HIV Positive: HIV-Related Diseases & Accidental Needle Prick Injury
This lecture, delivered by Dr. Jacky Chan (Consultant, Princess Margaret Hospital / HA Infectious Disease Centre), covers the full clinical spectrum of HIV medicine from a generalist's perspective: virology, epidemiology (global and Hong Kong), clinical presentation across all phases, diagnosis (including the window period), AIDS-defining illnesses, opportunistic infections (with case-based teaching), antiretroviral therapy, and — critically for every doctor — prevention strategies including post-exposure prophylaxis (PEP) after needlestick injury. [1]

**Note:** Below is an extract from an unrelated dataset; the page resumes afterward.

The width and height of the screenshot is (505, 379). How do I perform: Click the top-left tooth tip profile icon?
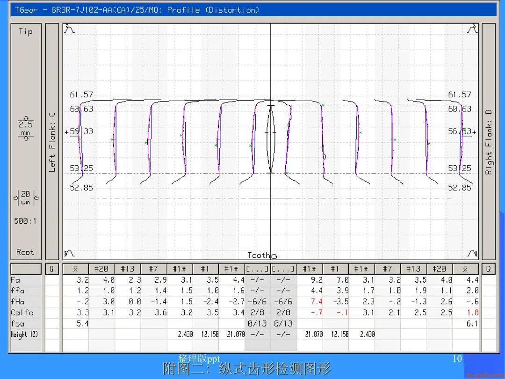pyautogui.click(x=70, y=29)
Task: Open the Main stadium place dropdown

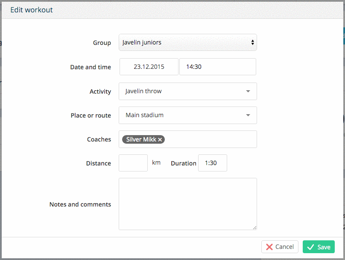Action: point(188,115)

Why this matters for every specialty: The lecture opens with the point that no matter which specialty you pursue, you will encounter HIV-infected patients. It then illustrates this with examples across family medicine, dermatology, obstetrics, ophthalmology, and cardiology. [1]
Learning Objectives (derived from slides):
- Understand HIV virology and natural history
- Know the current epidemiological situation in Hong Kong
- Recognise acute HIV seroconversion and AIDS-defining conditions
- Diagnose HIV using the two-step testing algorithm
- Understand HAART: classes, goals, paradigm shift
- Know prevention strategies: PrEP, PEP, safe sex, MTCT prevention
- Manage accidental needlestick injury — the practical drill every HKU medical student must know
Core Concepts & Mechanisms
HIV is a retrovirus. There are two types: HIV-1 (responsible for the global pandemic) and HIV-2 (limited primarily to West Africa). [1]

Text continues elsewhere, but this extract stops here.